Startups need to pay attention to their intellectual property assets. But, they also have limited funds. That is why they aim for much-needed funding, either from angel investors or venture capital (VC) firms.
These angel investors and VC firms prefer to put their money in startups with a strong IP portfolio. However, obtaining IP protection can be expensive.
So, what’s a startup to do?
IP does matter
“Most seasoned and institutional investors will not, or in fact cannot, invest in a startup without any IP, as the presence of a sound and robust IP portfolio would be a standard item on their risk management checklist,” said Coral Toh, principal and managing director at Spruson & Ferguson in Hong Kong.
IP protection, therefore, provides a competitive edge.
“IP is no longer about just raising funds,” said Raja Pannir Selvam, managing attorney at Selvam & Selvam in Chennai, “but rather a tool to keep competitors in check.
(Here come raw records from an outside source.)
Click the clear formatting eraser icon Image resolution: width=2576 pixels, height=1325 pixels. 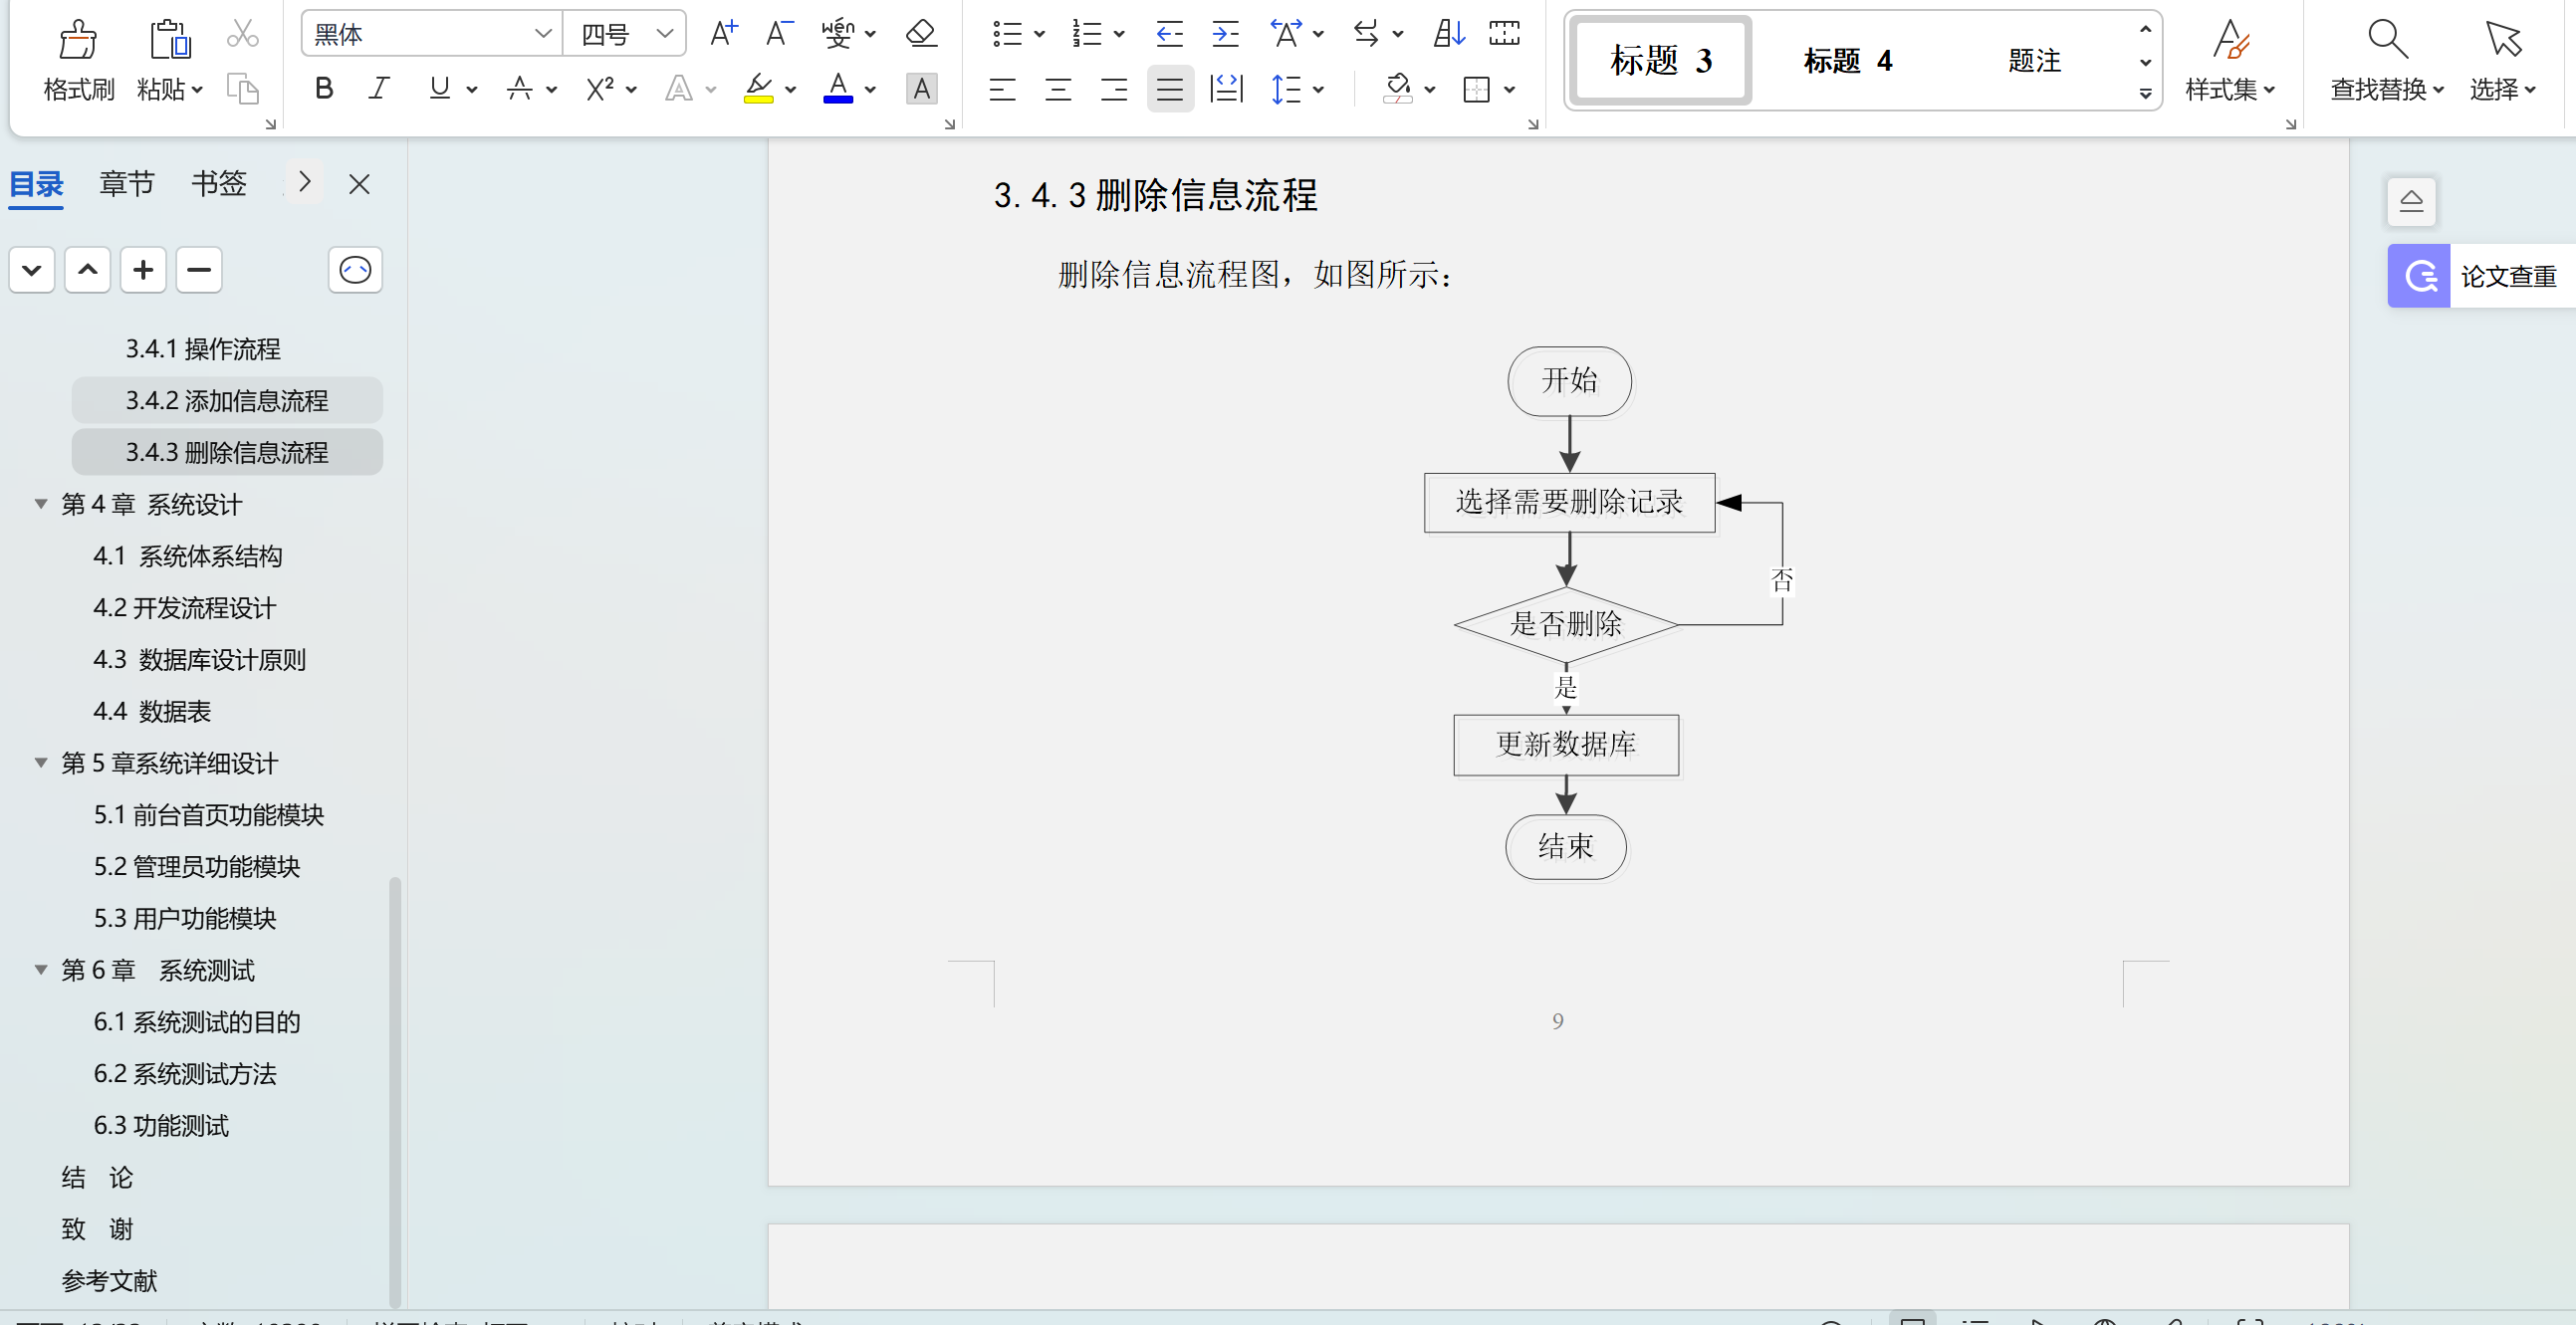(920, 34)
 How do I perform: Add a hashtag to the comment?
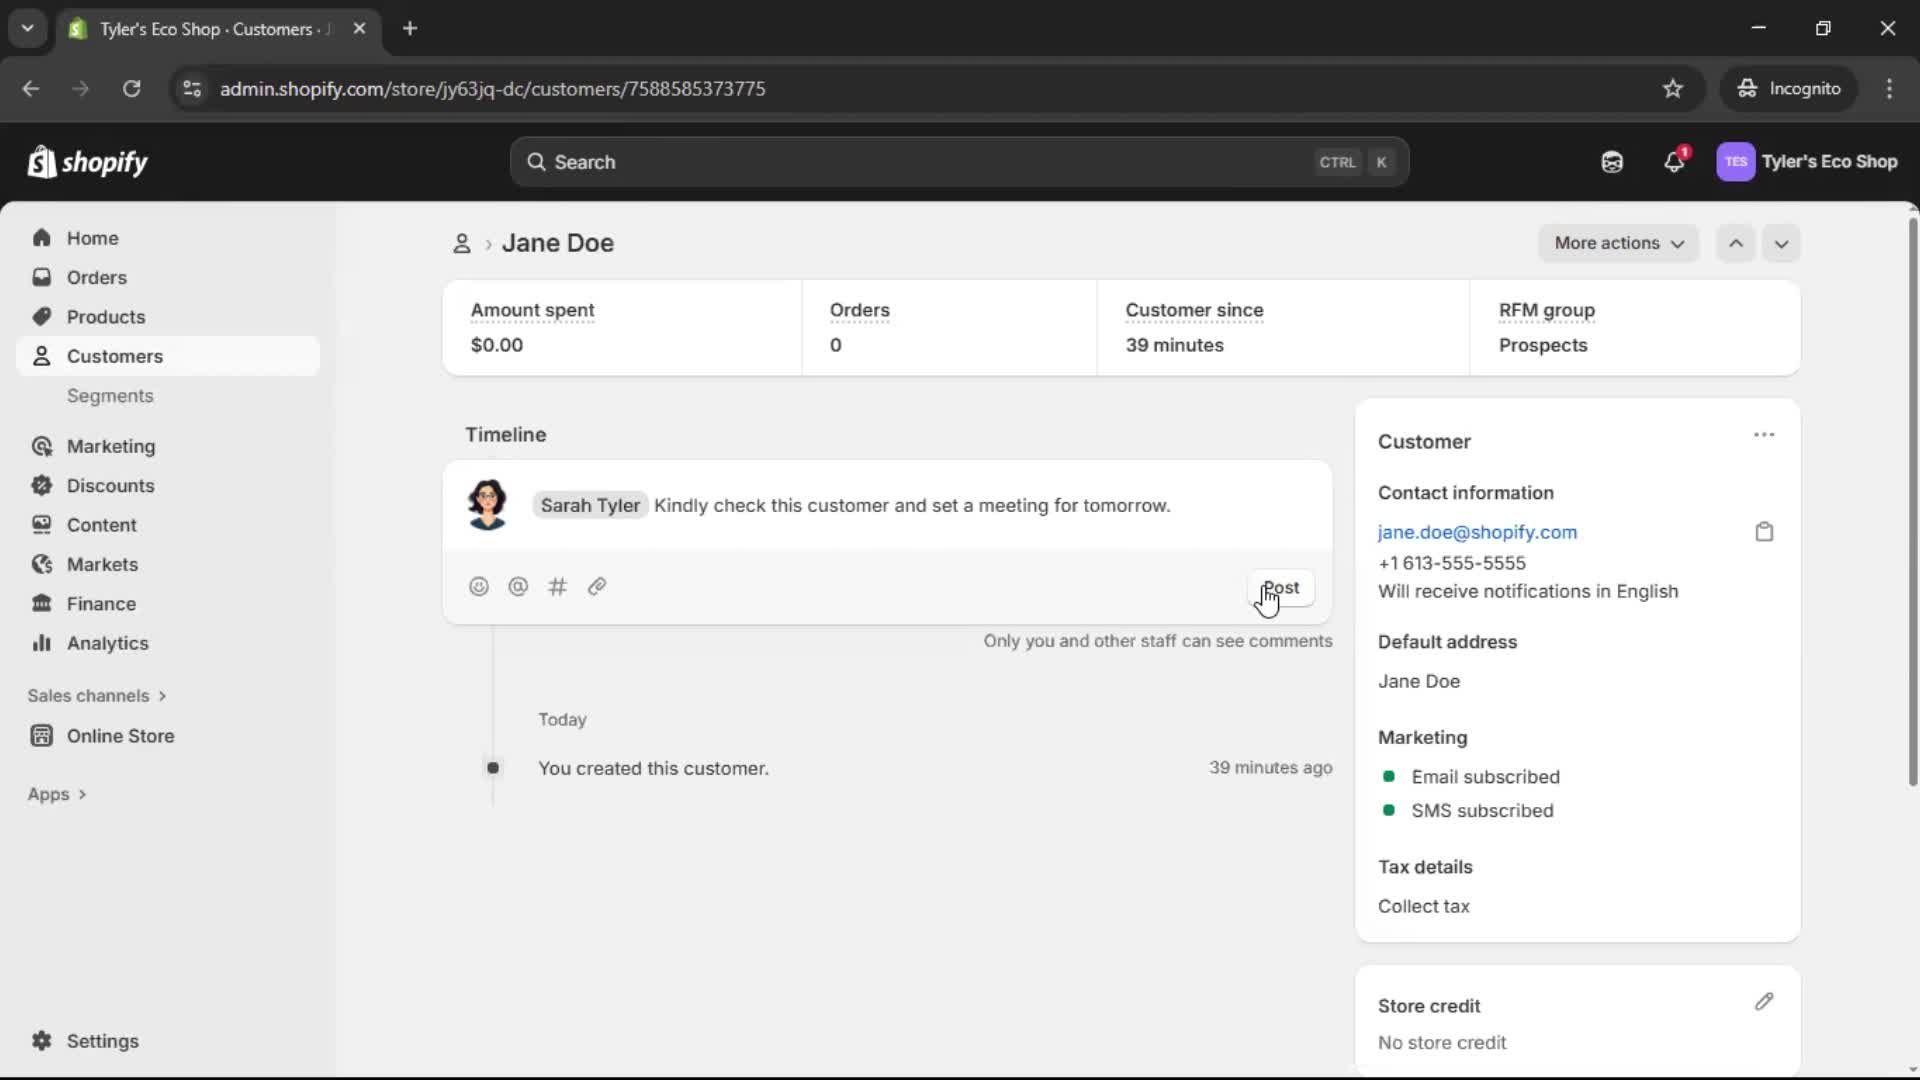click(558, 587)
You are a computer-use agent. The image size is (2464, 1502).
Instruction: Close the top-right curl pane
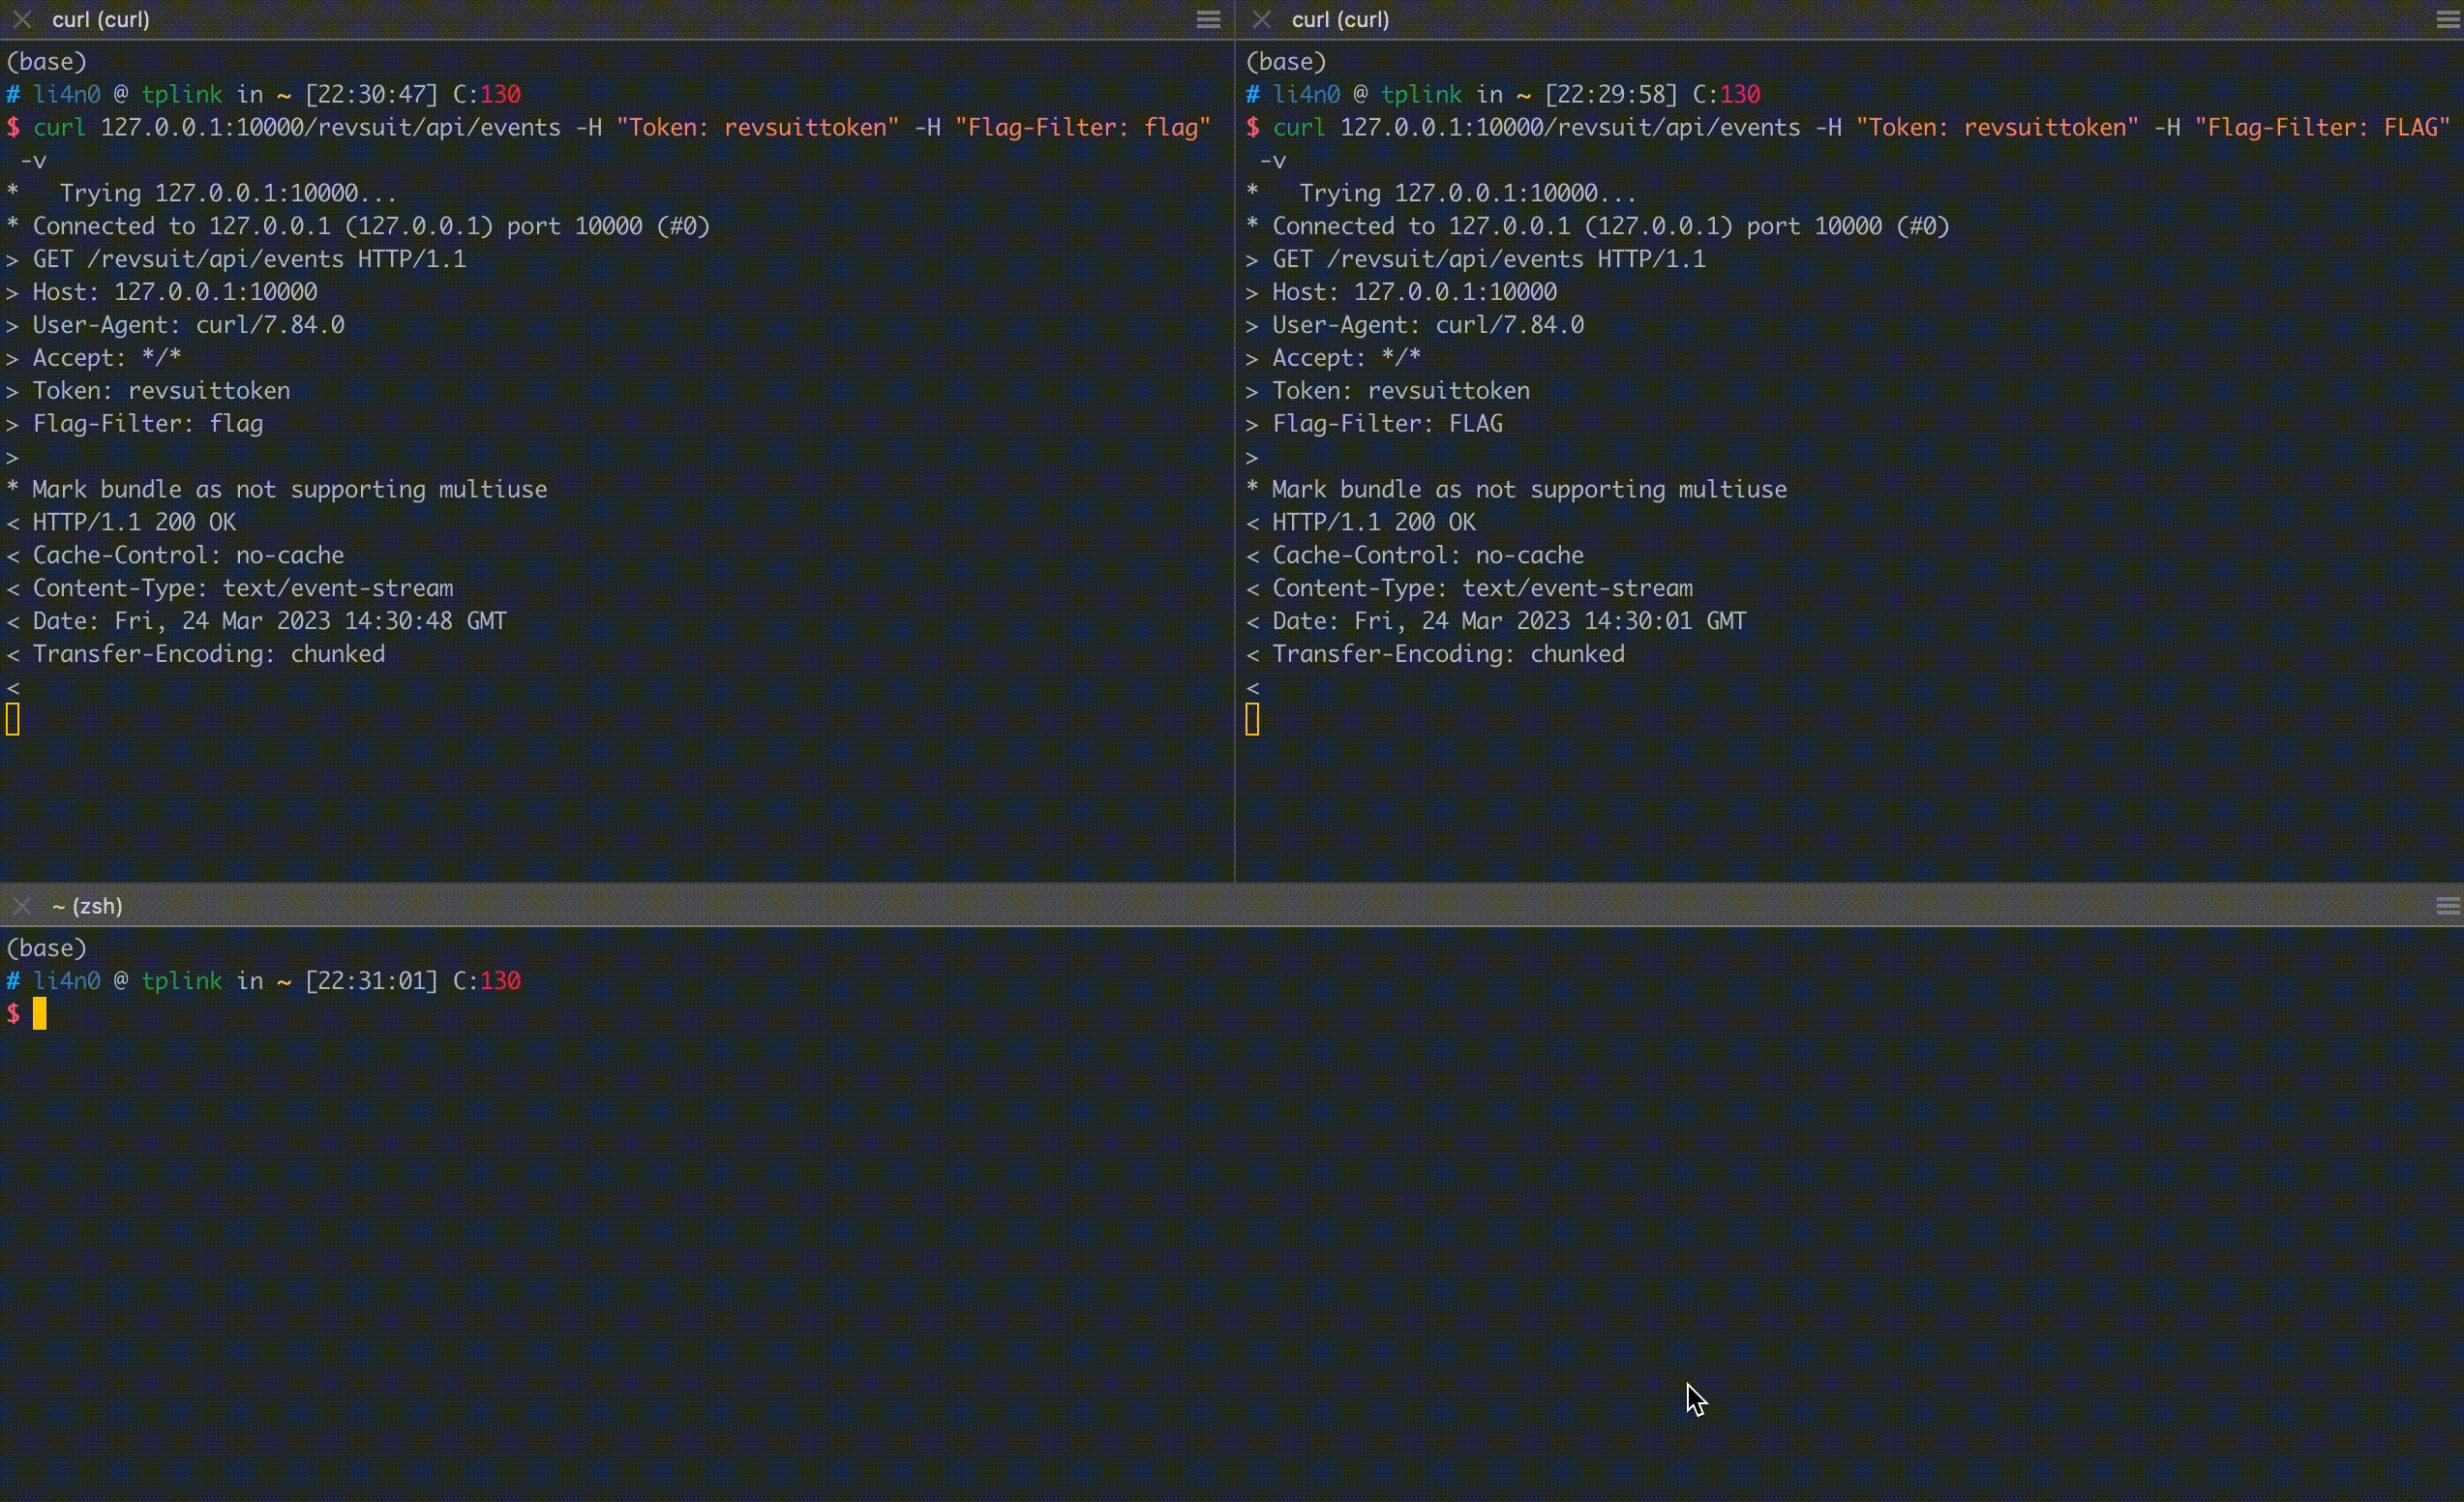point(1262,19)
When an investor looks at a startup, they look at how their IP can be used to prevent others from imitating the products or services offered by the startup they are investing in.”
“In our experience, startups that have a strong IP portfolio enjoy greater investor confidence and sometimes are able to claim higher company valuations based on their IP portfolio. More specifically, early stage and pre-revenue startups are able to show strong innovation culture and uniqueness of products and services through a strong IP portfolio,” said Nishant Kewalramani, senior partner at Ediplis Counsels in Bengaluru.
“A robust IP portfolio is one such cornerstone that proves to investors that a startup has the capacity to back up its promises of rapid growth or market disruption,” added Ren Jun Lim, a principal at Baker McKenzie Wong & Leow in Singapore. “Without an IP portfolio, the true value of the startup cannot be unlocked and determined.”
Startups, therefore, should think about developing their P portfolio at the earliest opportunity, specifically before seeking funding.
The problem is, building an IP portfolio can be expensive especially when filing to register patents, trademarks, designs and other IP assets in different jurisdictions prior to getting funding.
What startups should do at the bare minimum before approaching potential investors, said Toh, is to conduct freedom-to-operate or availability searches in their primary market. This will ensure that their products and services can be sold freely without infringing other parties’ IP.